E. Scott Geller, a distinguished professor of psychology at Virginia Tech, told Salon he’s personally seen an increase in aggressive driving recently. People are tailgating closer or they’re speeding more frequently. Indeed, if drivers seem more aggressive these days, it’s not just you who thinks so. Psychologist Carla Manly told Salon the psychological underpinnings of road rage are “complex” as they are often connected to unresolved personal issues in a person’s life. From her point of view, the shell of a person’s car can create an atmosphere of “invulnerability” and “anonymity” – similar to how people are more likely to be bullies and harass others on the internet anonymously.

“Many acts of road rage occur when upset drivers, even those who are normally self-contained, unconsciously give themselves permission to act out their anger or frustration from behind the ‘protected safety’ of their vehicle-turned-weapon-of-assault,” Manly said. “Acts of road rage are generally far out of proportion to the error that provoked the act of aggression.”

But the internet could also be a reason why people are acting out aggressively while driving. As Geller pointed out, technology has led to a decline in in-person interactions, which have caused people to dehumanize each other more. Geller said the lack of in-person interactions, co-opted by technology focused on automating services where in-person interactions would usually occur, has contributed to a general lack of trust and empathy for others in our society.

“We’ve come to a culture where interaction is very impersonal,” Geller told Salon, adding that selfishness is at play here too. “We’re losing the perspective of interdependence, now it is all about independence instead of interdependence.”

Geller further elaborated that the country seems to be losing its sense of “we’re all in this together” and that’s likely showing up on the road.

In the Everytown report, researchers said they didn’t know what is behind “the persistent increase in road rage shootings.” “The pandemic and its continuing effects have brought all kinds of new stressors into people’s lives,” the report stated. Psychologists suspect social isolation could be a contributing factor, too. Manly said humans are social creatures who benefit from spending time together. She added that mental health issues increased during the pandemic, and while some progress has been made since then, many people are still suffering from social isolation.

“On its own, social isolation can foster a sense of alienation from humanity — from the common decency, social norms and kindness — that create safety in society,” Manly said. “When we become socially isolated, a part of the self can fragment and become somewhat inhuman; when this occurs, issues such as road rage will, unfortunately, increase.”

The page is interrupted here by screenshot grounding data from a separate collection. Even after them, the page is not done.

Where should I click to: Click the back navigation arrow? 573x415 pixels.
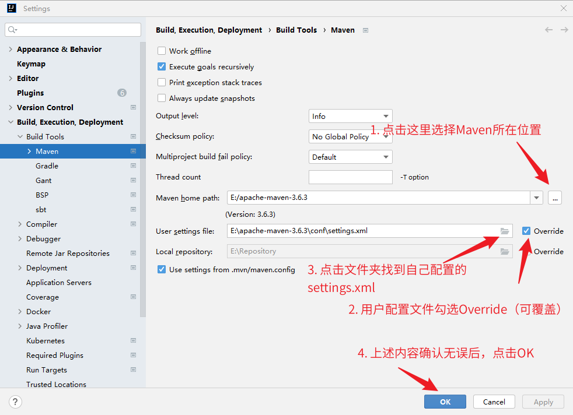(x=548, y=30)
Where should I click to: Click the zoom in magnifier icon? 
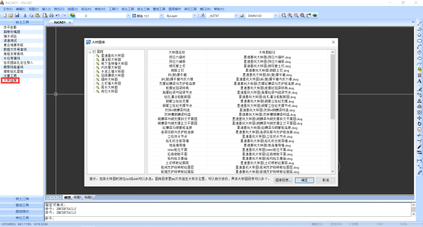[x=290, y=16]
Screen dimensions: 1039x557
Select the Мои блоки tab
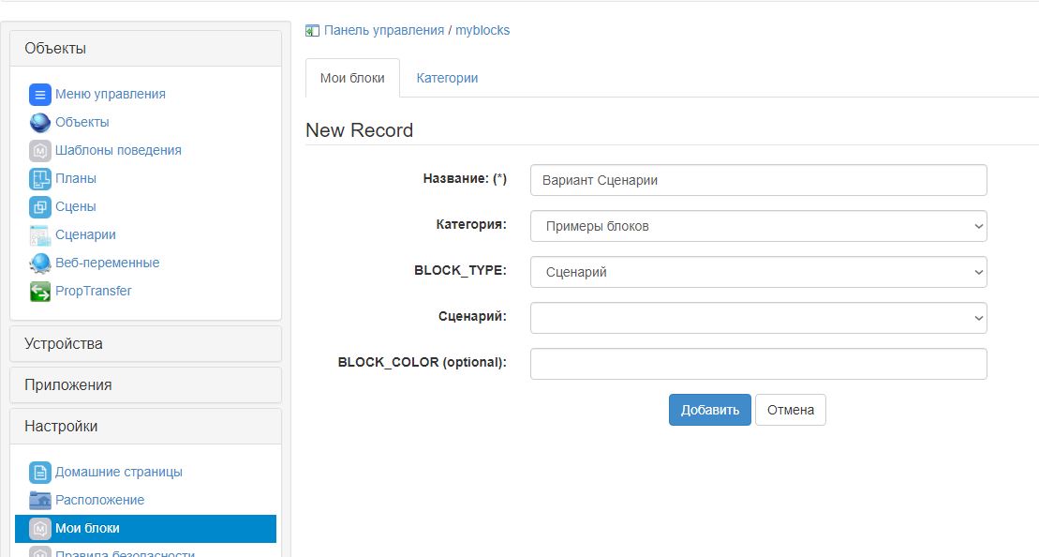point(352,78)

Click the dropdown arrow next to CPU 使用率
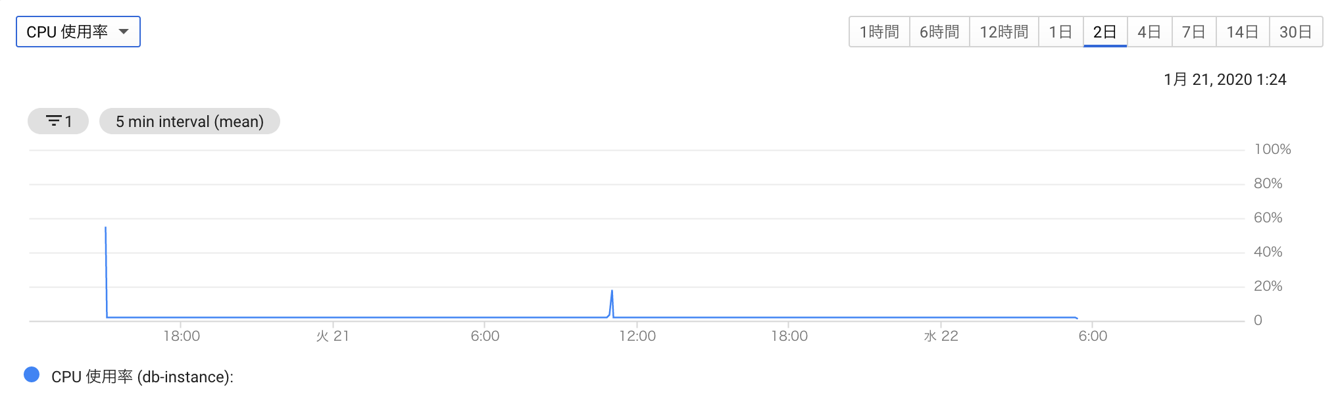[123, 32]
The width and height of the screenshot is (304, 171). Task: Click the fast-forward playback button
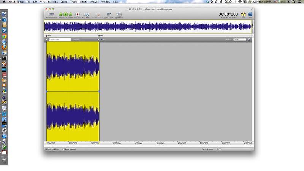coord(70,14)
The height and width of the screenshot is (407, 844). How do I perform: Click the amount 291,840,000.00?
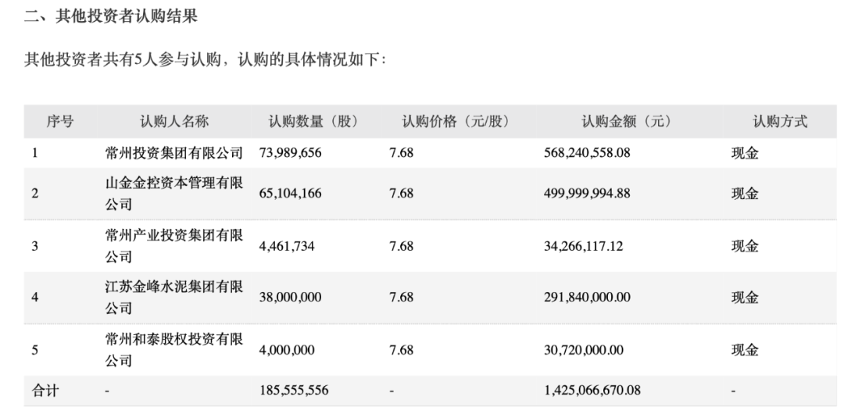tap(587, 298)
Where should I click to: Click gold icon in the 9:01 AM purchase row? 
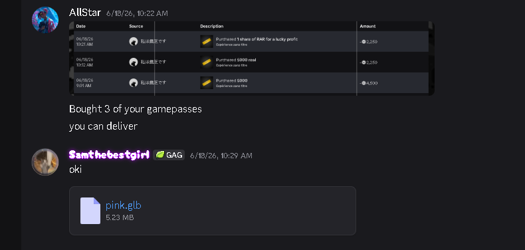(207, 82)
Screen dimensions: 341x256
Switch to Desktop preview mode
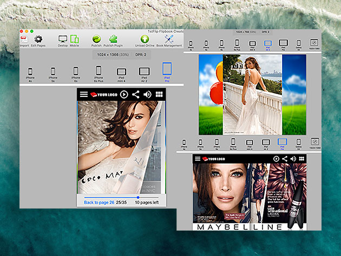[63, 40]
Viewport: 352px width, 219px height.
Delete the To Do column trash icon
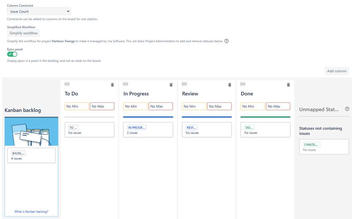coord(112,85)
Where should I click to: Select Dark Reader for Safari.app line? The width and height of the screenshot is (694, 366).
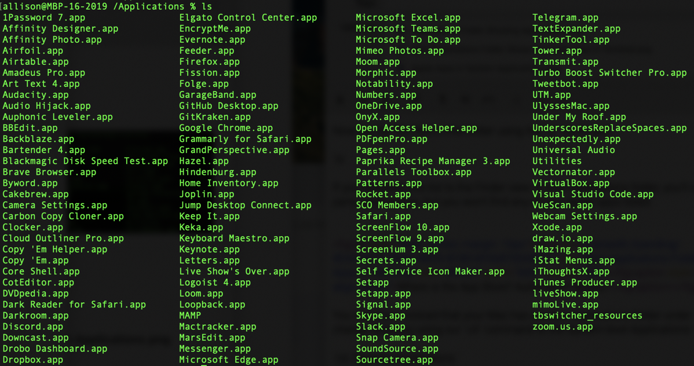pyautogui.click(x=74, y=305)
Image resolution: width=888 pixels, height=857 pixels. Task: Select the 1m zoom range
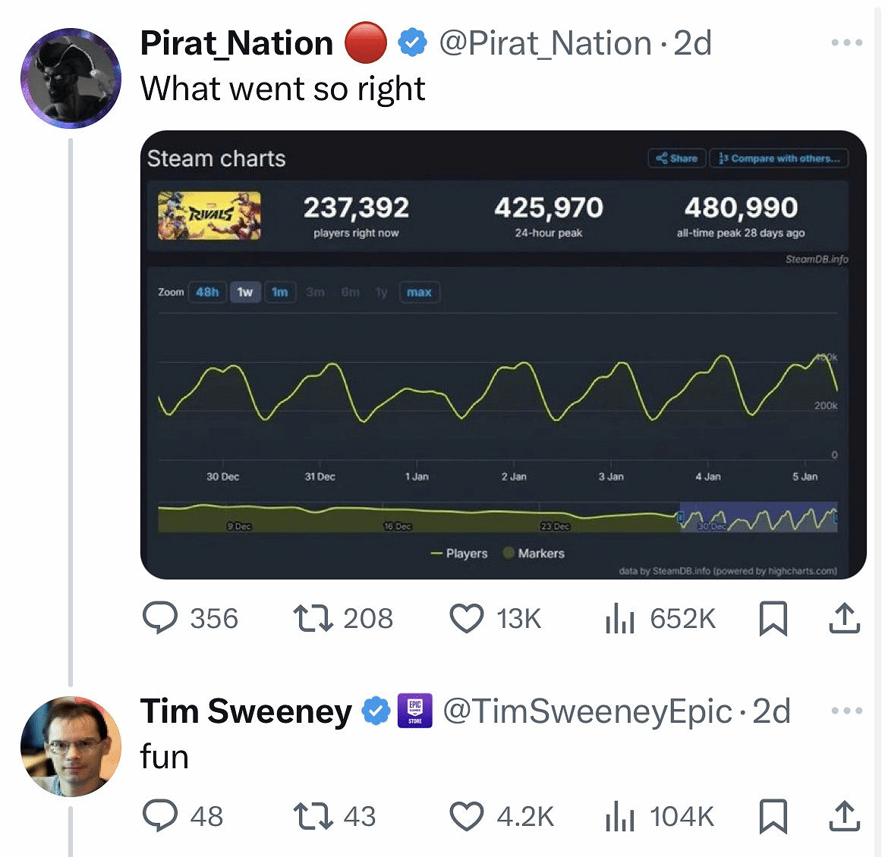pos(280,292)
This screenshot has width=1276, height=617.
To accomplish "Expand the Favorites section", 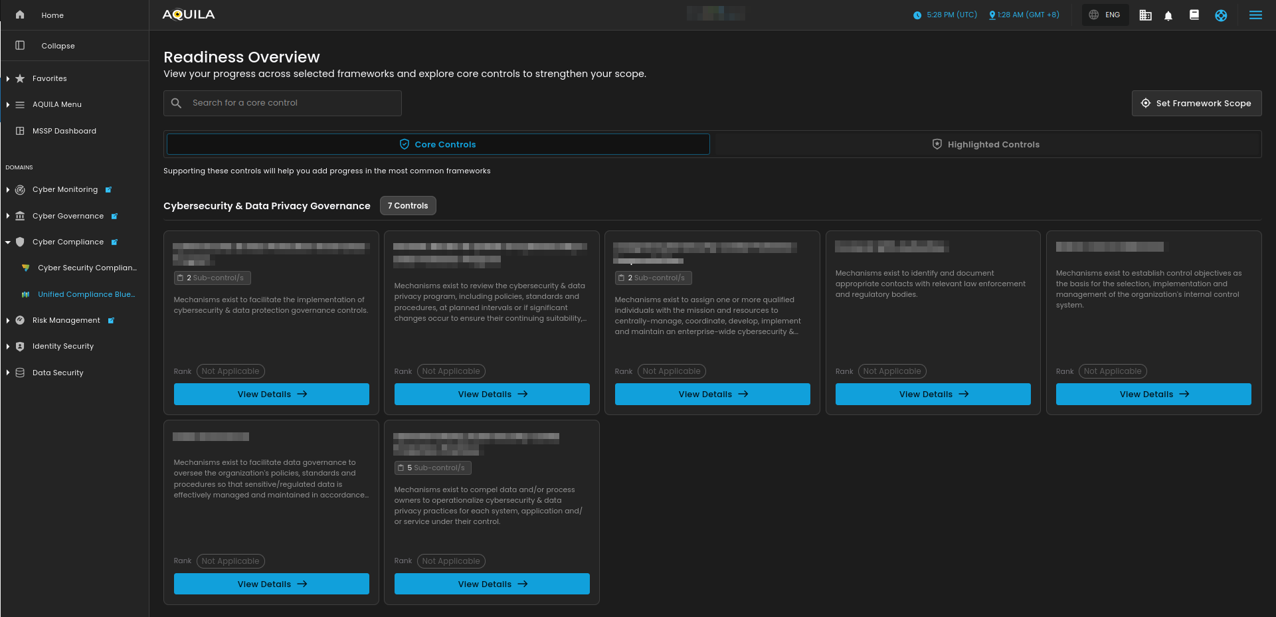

Ryan Martin, a psychologist at the University of Wisconsin-Green Bay, told Salon it’s likely a variety of factors connected to the pandemic that are influencing the rise in road rage. First, since more people worked remotely, traffic was not as prominent during the peak of the pandemic when many cities and states were under lockdown. Since people have had to return to working in person, it could be that people have been overwhelmed by the traffic and congestion. Economic uncertainty could explain why people are more likely to become aggressive on the road.

“I also think there’s been considerable economic uncertainty that puts people on edge in a way that might lead to greater anger,” he said. “I think the political divisiveness has also been an issue in that the last few elections as well as the pandemic led to feelings of animosity regarding one another.”

But why does it seem to always be men behind fits of road rage?

Martin told Salon in general both men and women get angry at similar frequency rates. Both men and women, he said, seem to be really angry right now and taking it out on service workers in general. Road rage could be seen as an extension of this societal anger. However, the way anger is expressed is gendered. Research has shown that men are more likely to commit violent acts more frequently than women. Martin said he believes this difference in how anger is expressed between men and women is a result of the social messaging men receive throughout their lives in America.

“Society tends to send boys and men the message that it’s not just OK, but right to express their anger physically,” Martin said. “Girls and women get a very different message ,and it’s to hold their anger back, and I think we see that playing out on the road.”